Fiz como se o texto dissesse: Eu (esse conjunto de palavras que você está
lendo) não sou um cachimbo; me comportei como se houvesse duas posições
simultâneas e bem separadas uma da outra, no interior do mesmo espaço: a da figura e a do texto. Mas omiti que,
de um ao outro, um liame subtil, instável, ao mesmo tempo insistente e incerto,
estava assinalado. E estava assinalado pela palavra isto. É preciso,
portanto, admitir entre a figura e o texto toda uma série de cruzamentos; ou,
antes, de um ao outro, ataques lançados, flechas atiradas contra o alvo
adverso, trabalhos que solapam e destroem, golpes de lança e feridas, uma
batalha. Por exemplo: isto (este desenho que vocês estão
vendo, cuja forma sem dúvida reconhecem e do qual acabo de desatar os liames
caligráficos) não é (não é substancialmente ligado a..., não é constituído
por..., não recobre a mesma matéria que...) um cachimbo (quer dizer, essa palavra pertencente à sua linguagem,
feita de sonoridades que pode pronunciar-se e cujas letras que lê neste momento
traduzem). Isto não é um cachimbo pode, portanto, ser lido assim: mas, ao mesmo
tempo, esse mesmo texto enuncia uma coisa completamente diferente: isto
(este enunciado que você vê se dispôr sob seus olhos numa linha de elementos
descontínuos, e do qual isto é ao mesmo tempo o designante e a primeira
palavra) não é (não poderia equivaler nem se substituir a..., não
poderia representar adequadamente...) um
cachimbo (um desses objectos que você pode ver lá, acima do texto, uma figura
possível, intercambiável, anónima, portanto inacessível a qualquer nome).
Então,
é preciso ler: ora, no total, aparece facilmente que o enunciado de Magritte é
negado pela imediata e recíproca dependência do desenho do cachimbo e do texto
por meio do qual se pode nomear esse mesmo cachimbo. Designar e desenhar não
se superpõem, salvo no jogo caligráfico que ronda por trás do conjunto e que é
conjurado ao mesmo tempo pelo texto, pelo desenho e por sua actual separação.

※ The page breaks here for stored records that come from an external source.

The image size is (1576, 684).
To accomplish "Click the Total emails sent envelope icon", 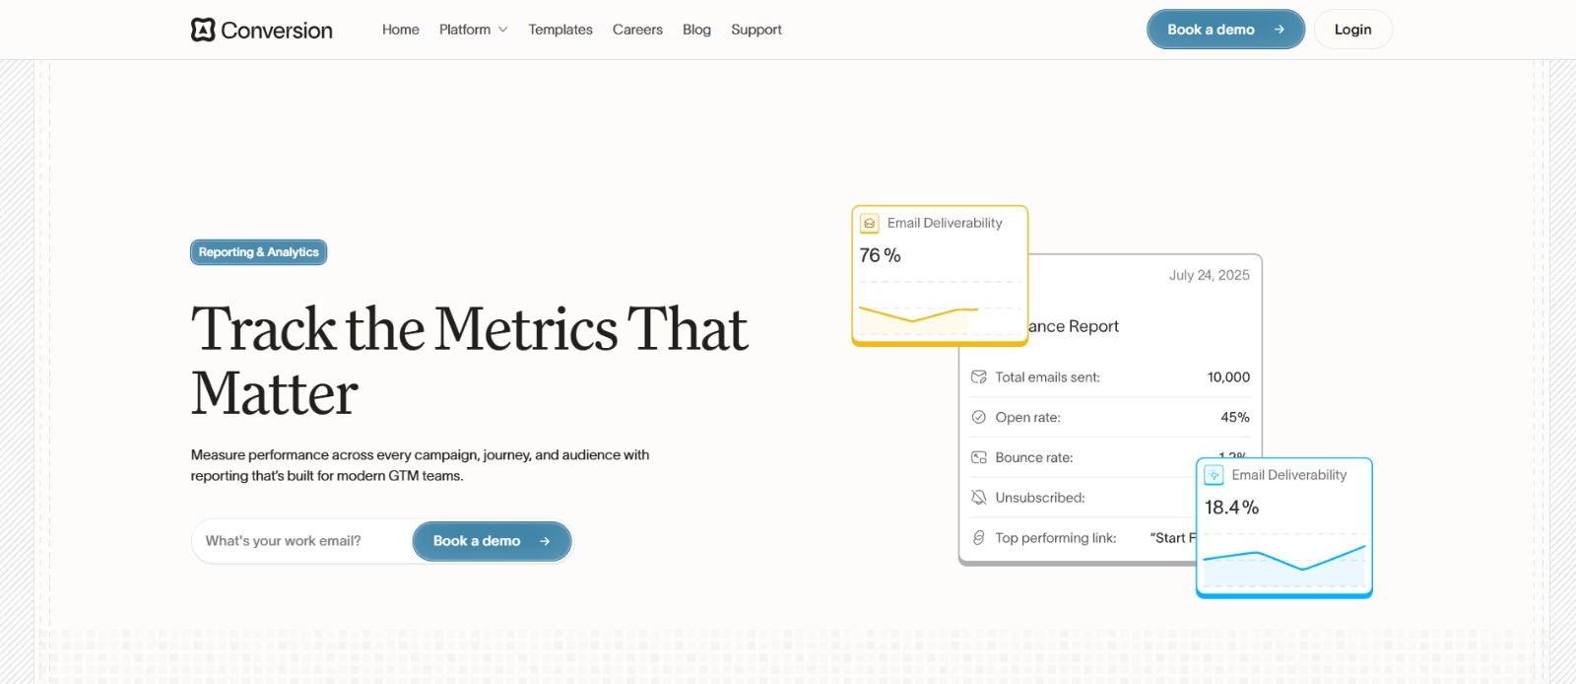I will click(x=979, y=376).
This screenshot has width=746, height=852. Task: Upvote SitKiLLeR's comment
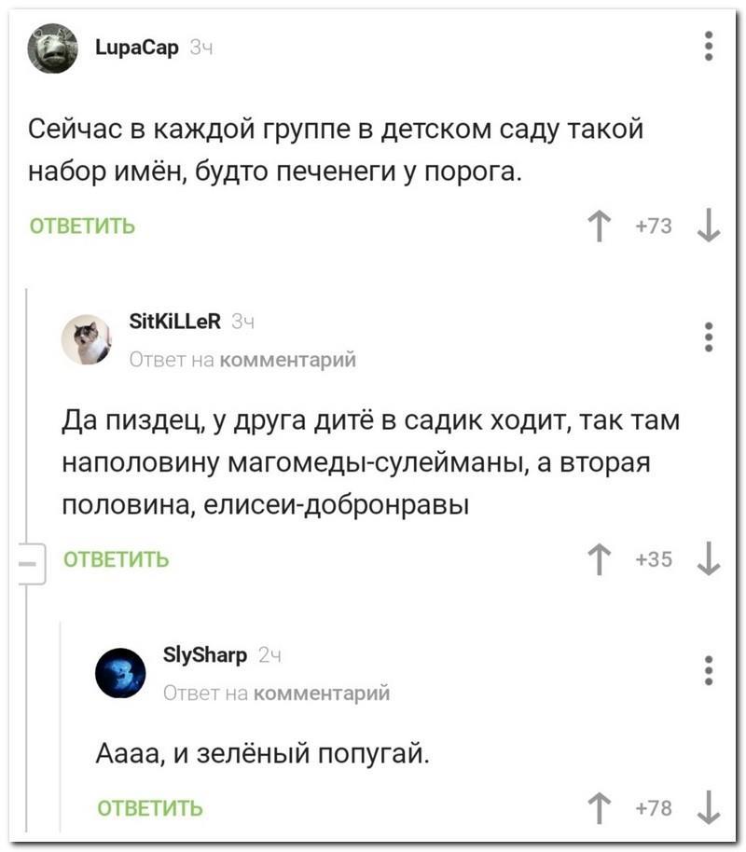599,559
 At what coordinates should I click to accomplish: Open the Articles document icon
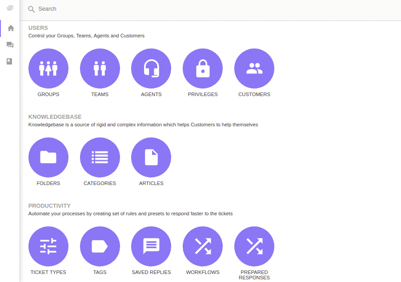[151, 157]
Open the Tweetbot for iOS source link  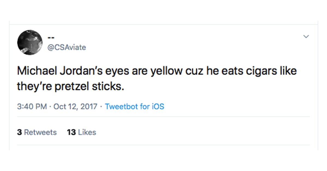135,106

Daí a terceira função do enunciado. Isto (este conjunto constituído por
um cachimbo em estilo caligráfico e por um texto desenhado) não é
(é incompatível com...) um cachimbo (este
elemento misto que depende ao mesmo tempo do discurso e da imagem, e cujo jogo,
verbal e visual, do caligrama, queria fazer surgir o ambíguo ser)». In
Michel Foucault, Isto Não é Um Cachimbo, Editora Paz e Terra, 1973, tradução de
Jorge Coli, 1989/2004, ISBN 978-857-753-031-1.